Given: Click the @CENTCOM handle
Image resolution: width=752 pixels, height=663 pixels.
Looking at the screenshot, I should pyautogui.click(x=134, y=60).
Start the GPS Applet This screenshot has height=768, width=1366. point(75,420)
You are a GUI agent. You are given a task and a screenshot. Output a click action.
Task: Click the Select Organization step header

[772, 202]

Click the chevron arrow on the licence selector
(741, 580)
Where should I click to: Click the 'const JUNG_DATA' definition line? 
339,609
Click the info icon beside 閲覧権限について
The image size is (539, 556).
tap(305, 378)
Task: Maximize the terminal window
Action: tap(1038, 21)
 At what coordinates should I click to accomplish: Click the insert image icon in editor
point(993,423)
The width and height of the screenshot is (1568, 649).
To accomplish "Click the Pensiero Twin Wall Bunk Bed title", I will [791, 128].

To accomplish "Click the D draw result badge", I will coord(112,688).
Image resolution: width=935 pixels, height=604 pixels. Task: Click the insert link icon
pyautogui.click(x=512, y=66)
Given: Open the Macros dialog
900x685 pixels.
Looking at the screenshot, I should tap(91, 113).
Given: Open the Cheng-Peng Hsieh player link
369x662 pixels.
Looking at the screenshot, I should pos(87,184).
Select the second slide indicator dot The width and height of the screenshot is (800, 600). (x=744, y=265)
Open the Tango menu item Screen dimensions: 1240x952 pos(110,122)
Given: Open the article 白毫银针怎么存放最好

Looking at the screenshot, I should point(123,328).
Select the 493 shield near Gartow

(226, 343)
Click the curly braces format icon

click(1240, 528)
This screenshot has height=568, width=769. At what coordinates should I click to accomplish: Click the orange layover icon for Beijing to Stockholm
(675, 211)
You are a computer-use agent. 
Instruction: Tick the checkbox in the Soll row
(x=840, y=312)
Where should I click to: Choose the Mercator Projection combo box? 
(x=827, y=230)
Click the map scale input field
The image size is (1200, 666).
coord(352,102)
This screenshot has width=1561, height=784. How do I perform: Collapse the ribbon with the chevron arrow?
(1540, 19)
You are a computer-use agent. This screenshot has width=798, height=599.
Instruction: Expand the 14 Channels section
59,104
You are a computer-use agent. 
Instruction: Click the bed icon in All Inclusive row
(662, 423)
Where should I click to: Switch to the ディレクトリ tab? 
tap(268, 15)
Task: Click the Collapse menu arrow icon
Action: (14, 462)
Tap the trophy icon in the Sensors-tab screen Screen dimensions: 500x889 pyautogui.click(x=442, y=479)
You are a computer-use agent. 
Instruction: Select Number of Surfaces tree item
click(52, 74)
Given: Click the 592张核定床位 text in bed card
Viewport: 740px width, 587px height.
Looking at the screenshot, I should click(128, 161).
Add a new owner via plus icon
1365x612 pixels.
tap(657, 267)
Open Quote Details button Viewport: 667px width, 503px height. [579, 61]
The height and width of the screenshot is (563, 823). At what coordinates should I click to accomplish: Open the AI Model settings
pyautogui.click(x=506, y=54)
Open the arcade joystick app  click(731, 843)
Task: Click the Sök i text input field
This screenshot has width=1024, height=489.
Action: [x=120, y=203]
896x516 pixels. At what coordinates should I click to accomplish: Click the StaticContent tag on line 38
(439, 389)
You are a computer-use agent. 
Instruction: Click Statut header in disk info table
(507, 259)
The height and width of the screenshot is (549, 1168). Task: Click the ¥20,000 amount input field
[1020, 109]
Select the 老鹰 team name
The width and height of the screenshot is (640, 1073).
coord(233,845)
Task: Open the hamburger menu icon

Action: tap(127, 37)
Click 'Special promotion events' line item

__ASSIGNED TASK__
Write out all of the entries above, exactly and in full.

__REPLY TO THE EXERCISE__
Given: Click the @CENTCOM handle
Image resolution: width=752 pixels, height=663 pixels.
Looking at the screenshot, I should pyautogui.click(x=134, y=60).
Start the GPS Applet This screenshot has height=768, width=1366. point(75,420)
You are a GUI agent. You are given a task and a screenshot. Output a click action.
Task: Click the Select Organization step header

[772, 202]

Click the chevron arrow on the licence selector
(741, 580)
Where should I click to: Click the 'const JUNG_DATA' definition line? 
339,609
Click the info icon beside 閲覧権限について
The image size is (539, 556).
tap(305, 378)
Task: Maximize the terminal window
Action: tap(1038, 21)
 At what coordinates should I click to accomplish: Click the insert image icon in editor
point(993,423)
The width and height of the screenshot is (1568, 649).
To accomplish "Click the Pensiero Twin Wall Bunk Bed title", I will [791, 128].

To accomplish "Click the D draw result badge", I will coord(112,688).
Image resolution: width=935 pixels, height=604 pixels. Task: Click the insert link icon
pyautogui.click(x=512, y=66)
Given: Open the Macros dialog
900x685 pixels.
Looking at the screenshot, I should tap(91, 113).
Given: Open the Cheng-Peng Hsieh player link
369x662 pixels.
Looking at the screenshot, I should pos(87,184).
Select the second slide indicator dot The width and height of the screenshot is (800, 600). (x=744, y=265)
Open the Tango menu item Screen dimensions: 1240x952 pos(110,122)
Given: Open the article 白毫银针怎么存放最好

Looking at the screenshot, I should point(123,328).
Select the 493 shield near Gartow

(226, 343)
Click the curly braces format icon

click(1240, 528)
This screenshot has height=568, width=769. At what coordinates should I click to accomplish: Click the orange layover icon for Beijing to Stockholm
(675, 211)
You are a computer-use agent. 
Instruction: Tick the checkbox in the Soll row
(x=840, y=312)
Where should I click to: Choose the Mercator Projection combo box? 
(x=827, y=230)
Click the map scale input field
The image size is (1200, 666).
coord(352,102)
This screenshot has width=1561, height=784. How do I perform: Collapse the ribbon with the chevron arrow?
(1540, 19)
You are a computer-use agent. This screenshot has width=798, height=599.
Instruction: Expand the 14 Channels section
59,104
You are a computer-use agent. 
Instruction: Click the bed icon in All Inclusive row
(662, 423)
Where should I click to: Switch to the ディレクトリ tab? 
tap(268, 15)
Task: Click the Collapse menu arrow icon
Action: (14, 462)
Tap the trophy icon in the Sensors-tab screen Screen dimensions: 500x889 pyautogui.click(x=442, y=479)
You are a computer-use agent. 
Instruction: Select Number of Surfaces tree item
click(52, 74)
Given: Click the 592张核定床位 text in bed card
Viewport: 740px width, 587px height.
Looking at the screenshot, I should click(128, 161).
Add a new owner via plus icon
1365x612 pixels.
tap(657, 267)
Open Quote Details button Viewport: 667px width, 503px height. [579, 61]
The height and width of the screenshot is (563, 823). At what coordinates should I click to accomplish: Open the AI Model settings
pyautogui.click(x=506, y=54)
Open the arcade joystick app  click(731, 843)
Task: Click the Sök i text input field
This screenshot has width=1024, height=489.
Action: [x=120, y=203]
896x516 pixels. At what coordinates should I click to accomplish: Click the StaticContent tag on line 38
(439, 389)
You are a computer-use agent. 
Instruction: Click Statut header in disk info table
(507, 259)
The height and width of the screenshot is (549, 1168). Task: Click the ¥20,000 amount input field
[1020, 109]
Select the 老鹰 team name
The width and height of the screenshot is (640, 1073).
coord(233,845)
Task: Open the hamburger menu icon

Action: tap(127, 37)
Click 'Special promotion events' line item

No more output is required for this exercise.